Begin

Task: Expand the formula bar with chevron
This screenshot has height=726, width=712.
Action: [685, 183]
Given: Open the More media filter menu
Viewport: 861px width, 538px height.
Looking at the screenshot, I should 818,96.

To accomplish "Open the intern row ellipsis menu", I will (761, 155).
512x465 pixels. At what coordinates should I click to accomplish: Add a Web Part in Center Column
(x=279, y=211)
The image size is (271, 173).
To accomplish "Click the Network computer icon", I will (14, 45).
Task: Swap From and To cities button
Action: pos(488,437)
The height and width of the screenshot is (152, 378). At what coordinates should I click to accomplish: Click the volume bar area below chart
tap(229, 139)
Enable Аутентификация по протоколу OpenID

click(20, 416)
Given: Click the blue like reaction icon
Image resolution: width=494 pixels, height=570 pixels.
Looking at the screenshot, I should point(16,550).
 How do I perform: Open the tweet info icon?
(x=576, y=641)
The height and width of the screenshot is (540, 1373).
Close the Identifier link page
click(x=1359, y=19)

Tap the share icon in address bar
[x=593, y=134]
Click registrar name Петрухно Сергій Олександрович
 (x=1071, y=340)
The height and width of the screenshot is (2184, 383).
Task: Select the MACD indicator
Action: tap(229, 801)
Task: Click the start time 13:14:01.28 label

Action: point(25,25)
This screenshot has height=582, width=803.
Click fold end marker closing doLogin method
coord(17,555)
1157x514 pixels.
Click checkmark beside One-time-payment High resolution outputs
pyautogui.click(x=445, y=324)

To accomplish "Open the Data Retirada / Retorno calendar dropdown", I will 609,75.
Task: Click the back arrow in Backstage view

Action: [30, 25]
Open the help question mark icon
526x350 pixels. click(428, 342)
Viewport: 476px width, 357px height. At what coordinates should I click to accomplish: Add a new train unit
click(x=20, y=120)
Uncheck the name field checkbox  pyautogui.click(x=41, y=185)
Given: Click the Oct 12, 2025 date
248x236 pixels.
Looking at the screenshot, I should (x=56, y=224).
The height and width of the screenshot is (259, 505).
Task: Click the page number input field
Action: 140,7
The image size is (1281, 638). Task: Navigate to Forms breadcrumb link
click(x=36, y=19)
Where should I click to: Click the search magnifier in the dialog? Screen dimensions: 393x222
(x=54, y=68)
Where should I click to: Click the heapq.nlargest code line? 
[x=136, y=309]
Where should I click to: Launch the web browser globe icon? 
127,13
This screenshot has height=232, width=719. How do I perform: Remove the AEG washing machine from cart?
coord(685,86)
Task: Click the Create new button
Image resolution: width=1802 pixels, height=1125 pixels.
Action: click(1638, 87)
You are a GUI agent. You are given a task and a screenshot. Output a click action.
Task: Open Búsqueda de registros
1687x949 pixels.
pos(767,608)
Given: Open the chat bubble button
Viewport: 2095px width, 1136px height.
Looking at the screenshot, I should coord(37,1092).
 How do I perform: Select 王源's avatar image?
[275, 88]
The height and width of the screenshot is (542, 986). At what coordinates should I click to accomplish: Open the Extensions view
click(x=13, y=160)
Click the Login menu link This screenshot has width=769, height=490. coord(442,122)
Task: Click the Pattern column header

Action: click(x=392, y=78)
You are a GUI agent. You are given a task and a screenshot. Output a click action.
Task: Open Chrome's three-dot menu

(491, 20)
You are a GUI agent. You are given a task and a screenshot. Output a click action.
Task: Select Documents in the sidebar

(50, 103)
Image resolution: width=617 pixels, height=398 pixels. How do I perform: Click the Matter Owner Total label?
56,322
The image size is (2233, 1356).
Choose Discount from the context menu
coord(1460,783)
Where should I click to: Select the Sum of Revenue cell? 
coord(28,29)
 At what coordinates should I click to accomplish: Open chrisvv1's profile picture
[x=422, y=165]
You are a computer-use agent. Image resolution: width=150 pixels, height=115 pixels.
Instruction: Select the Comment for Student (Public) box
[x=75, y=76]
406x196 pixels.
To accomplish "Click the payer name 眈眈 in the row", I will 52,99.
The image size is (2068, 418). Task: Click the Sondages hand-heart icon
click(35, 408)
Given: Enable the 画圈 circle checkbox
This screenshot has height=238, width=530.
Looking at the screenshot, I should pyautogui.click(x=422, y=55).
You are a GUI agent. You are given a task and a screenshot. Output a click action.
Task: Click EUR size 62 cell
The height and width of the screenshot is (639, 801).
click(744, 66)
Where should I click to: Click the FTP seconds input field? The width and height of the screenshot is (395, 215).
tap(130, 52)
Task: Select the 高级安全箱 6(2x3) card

End

→ SET PROBLEM:
Lay out the items as a numbered list, from the first line up to and including the line containing "(x=279, y=211)", and omit any blank lines.

→ FINAL ANSWER:
1. Task: Expand the formula bar with chevron
2. This screenshot has height=726, width=712.
3. Action: [685, 183]
4. Given: Open the More media filter menu
5. Viewport: 861px width, 538px height.
6. Looking at the screenshot, I should 818,96.
7. To accomplish "Open the intern row ellipsis menu", I will (761, 155).
8. 512x465 pixels. At what coordinates should I click to accomplish: Add a Web Part in Center Column
9. (x=279, y=211)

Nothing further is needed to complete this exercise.